Travel is coming in contact to other cultures and that means respecting how other cultures work and behave accordingly while visiting it. Behaving accordingly is not identical to obey the law and there are many reasons for this:
The law was written down a long time ago and still valid because the legal body does not retract laws, but is completely unenforced.
The US states have many laws that are cited by web sites as funny legal oddities, the problem is that most of these laws are simply not respected or enforced anymore. Only by knowing how natives handle these cases can the traveller come to a decision if and when these laws are enforced. In Germany the §166 literally taken prohibits the wearing of a fish skeleton T-Shirt because it could offend the Christian belief. In reality the law is almost completely ignored, the cases in 50 years could be counted at one hand. I think other people can cite many examples from their countries.
The law is so complicated, fuzzy and twistable that almost everyone violates the law..
Many, many examples: The US import laws. Germany's "hacker" laws. The Law against insulting the Turkish State. Spying laws in many countries. If you take the law literally, you are guilty.
In fact, the exact meaning and applicability of such laws are defined by courts. If it does influence the society, you will be informed as traveller. If it does not, it is no concern for you.

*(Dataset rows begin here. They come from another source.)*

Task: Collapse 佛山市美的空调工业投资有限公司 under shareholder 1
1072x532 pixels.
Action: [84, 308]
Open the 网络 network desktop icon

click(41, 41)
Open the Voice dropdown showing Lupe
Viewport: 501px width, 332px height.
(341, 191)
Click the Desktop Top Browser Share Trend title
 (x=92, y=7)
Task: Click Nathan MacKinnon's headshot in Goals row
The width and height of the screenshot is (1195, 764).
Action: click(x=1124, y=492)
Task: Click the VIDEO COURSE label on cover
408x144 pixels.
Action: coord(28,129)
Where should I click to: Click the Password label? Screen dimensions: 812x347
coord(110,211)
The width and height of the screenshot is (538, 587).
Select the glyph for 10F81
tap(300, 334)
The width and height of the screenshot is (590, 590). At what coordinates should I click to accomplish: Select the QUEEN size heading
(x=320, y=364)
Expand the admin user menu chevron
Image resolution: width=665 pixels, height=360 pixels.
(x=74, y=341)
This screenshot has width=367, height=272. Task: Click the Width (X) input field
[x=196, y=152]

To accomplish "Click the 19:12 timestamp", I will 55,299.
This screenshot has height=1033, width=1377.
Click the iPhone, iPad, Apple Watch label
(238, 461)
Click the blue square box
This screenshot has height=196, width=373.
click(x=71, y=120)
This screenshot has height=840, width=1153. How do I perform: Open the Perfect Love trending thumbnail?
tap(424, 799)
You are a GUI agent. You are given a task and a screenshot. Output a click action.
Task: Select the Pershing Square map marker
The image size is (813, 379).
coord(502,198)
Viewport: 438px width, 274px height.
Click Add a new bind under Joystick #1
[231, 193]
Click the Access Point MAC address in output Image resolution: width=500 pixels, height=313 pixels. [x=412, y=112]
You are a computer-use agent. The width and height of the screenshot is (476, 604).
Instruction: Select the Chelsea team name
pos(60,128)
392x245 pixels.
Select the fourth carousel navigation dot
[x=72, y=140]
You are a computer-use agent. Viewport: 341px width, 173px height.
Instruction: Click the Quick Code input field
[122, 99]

The law is ignored largely because it has no holding in the society.
There are many reasons for this. Some countries (Abkhazia) or regions (ISIS) are de-facto independent of the country they are nominally belonging to. Some laws were implemented by colonial bodies and clash completely with local law. The law is only given lip service (The human rights are almost universally acknowledged and also universally violated).
The law is ignored because it handles a very frequent case and the punishment is neglible.
Sleeping in a tent in the woods, bathing in a lake/river or crossing the streets with a red light is prohibited in many countries, but there is no real punishment if you are caught. They are mostly "Cover your ass" laws, so if you are injured by a fallen branch or you cut your foot in a lake or you are hit by a car you are guilty and you cannot blame anyone else.
Obeyeing the law is actually dangerous and it is continually violated for common sense.
I do not know if it still the case but the law demanded some time ago that if you want to drive on the autobahn and you cannot filter into the flow of the traffic, you should stop. In reality this law was always violated because the high speeds would guarantee that following cars cause rear collisions and therefore it was always violated. If you travel in a third-world country and a corrupt policeman charges you with a crime and expects a bribe, denying the bribe because it violates the law could end your life. Some punishments are draconic and even moderate prisons could kill you easily because of catastrophic conditions. We had a question here where you find hidden drugs in your luggage. The lawful solution is declare that you found drugs in your luggage and risking punishment. The common sense solution is getting rid of the drugs in a toilet and leave the country ASAP.
For all this reasons I think no, our guideline should be that we give advice which gives the traveller the best protection against trouble and inform him how exactly a case should be best handled for the cultural background. In almost all cases this will coincide with the law, but if obeyeing the law constricts choices without real cause or endangers a traveller disproportionally than it is no option.